Abstract 14775: Intracoronary and Systemic Microparticle Expression is Associated with Activated Platelet Monocyte Aggregate Formation, Platelet Activation, Myocardial Necrosis and Inflammation in St Elevation Myocardial Infarction
Background: In acute coronary syndrome (ACS) activated platelets bind to monocytes forming platelet monocyte aggregates (PMA), a sensitive marker of platelet activation. Microparticles (MP) are submicron membrane vesicles derived from many cell types in response to cell activation. Recent data suggests that MP are implicated in the pathogenesis of ACS. Aim: To investigate the relationship between intracoronary and systemic MP expression, PMA, markers of myocardial necrosis, platelet activation and inflammation in ST elevation myocardial infarction (STEMI).
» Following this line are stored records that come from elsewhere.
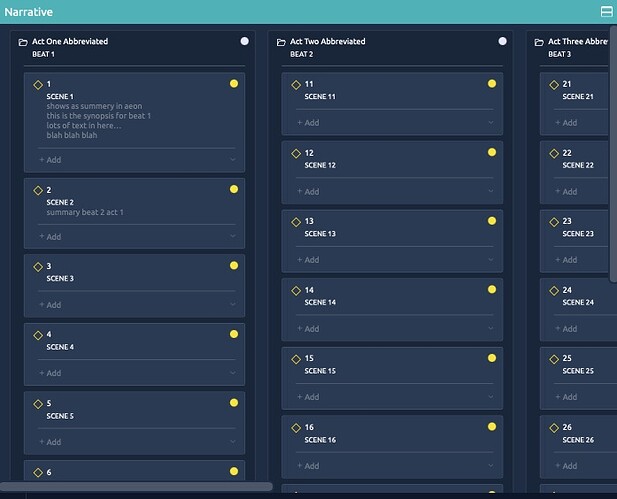The width and height of the screenshot is (617, 499).
Task: Select the diamond icon on scene 11
Action: [x=296, y=84]
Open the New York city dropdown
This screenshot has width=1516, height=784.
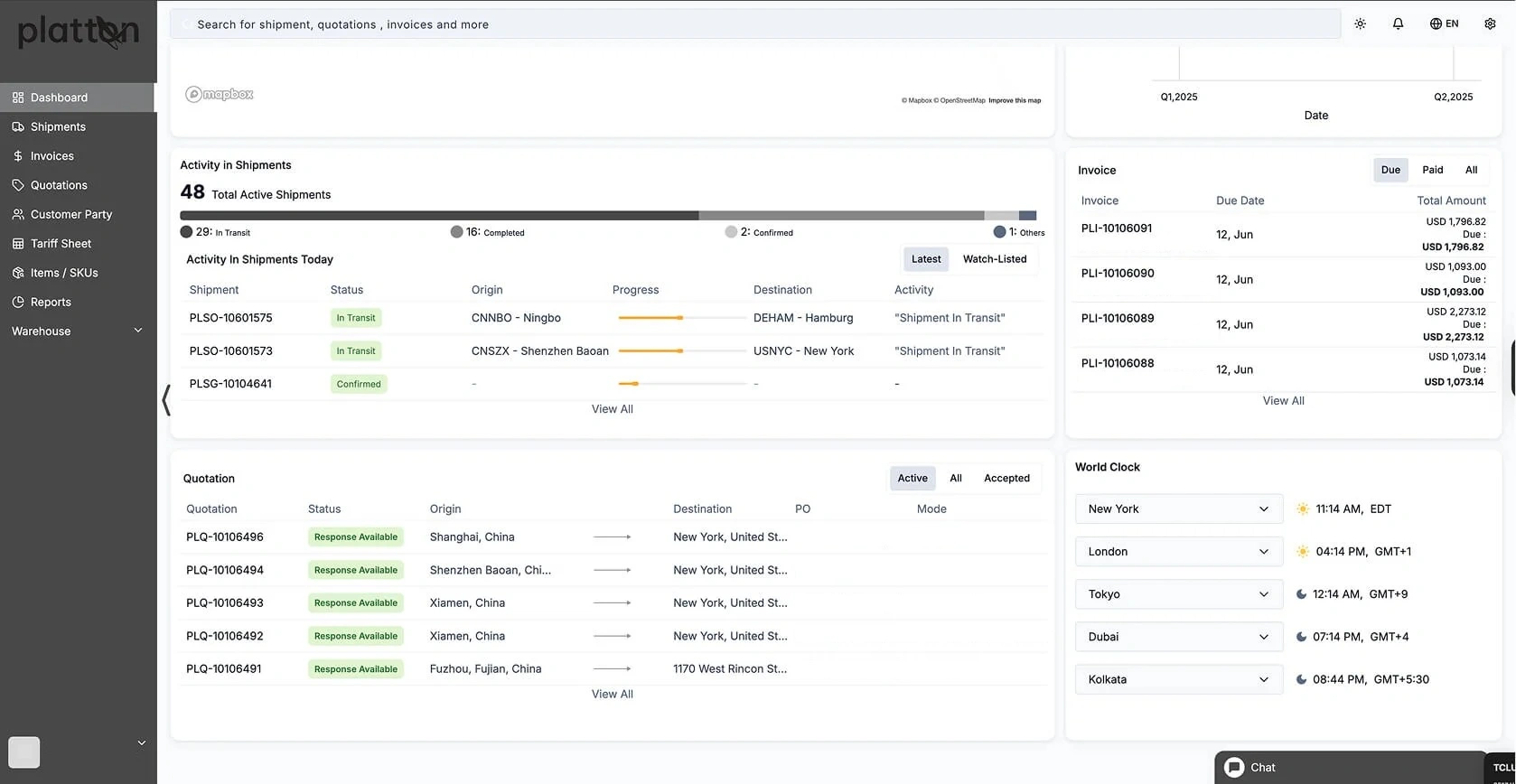[x=1178, y=509]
Methods: Patients undergoing primary angioplasty for STEMI were recruited. Blood samples from the infarct related artery [intracoronary (IC)] and arterial sheath [systemic arterial (SA)] were collected. PMA and MP levels were estimated using fluorescent monoclonal antibodies (MonAb) and flow cytometry. PMA were identified as CD14+CD61+CD62P+ events. All MP were AnV+ events. We used CD62P MonAb for platelet derived MP (PMP); CD105 and CD31 MonAb for endothelial derived MP (EMP); CD14/CD142 MonAb for monocyte derived MP (TF+ MMP). MP was expressed as x106 per ml of plasma. ELISA was used for p-selectin, vWF and TNF-α measurement.
Results: Total MP (mean ± SD) in IC were 3.8 ± 2.6 vs 1.3 ± 1.6 in SA (p=0.02). Cell-specific MP expression was IC: PMP 1.7 ± 1.5; EMP 1.2±1.4; MMP 0.09 ± 0.08 and SA: PMP 1.1 ± 1.6; EMP 0.76 ± 0.9; MMP 0.23 ± 0.2. IC PMP and EMP were higher than SA (p=0.02 for PMP and p=0.1 for EMP) but SA MMP was higher than IC (p=0.07). IC PMA correlated with EMP (r=0.7; p=0.03). IC soluble p-selectin also correlated with total MP, PMP and CD105+ EMP (r=0.7; p=0.04, r=0.9; p=0.0002, r=0.8; p=0.008). IC MMP correlated well with IC soluble vWF (r=0.7; p=0.02). SA total MP and CD31+ EMP correlated strongly with peak Troponin-T (r=0.9; p=0.01) and total CK (r=0.9; p=0.01 and r=0.8; p=0.005). SA TNF-α correlated strongly with MMP (r=0.9; p=0.01).
Conclusions: This study demonstrates local and systemic differential MP expression in STEMI. Our data suggests distinct functional roles for different cell-specific MP phenotypes including pro-thrombosis, platelet activation, inflammation and myocardial necrosis. This may suggest a novel role for MPs as effectors of cellular injury in ACS.
- © 2012 by American Heart Association, Inc.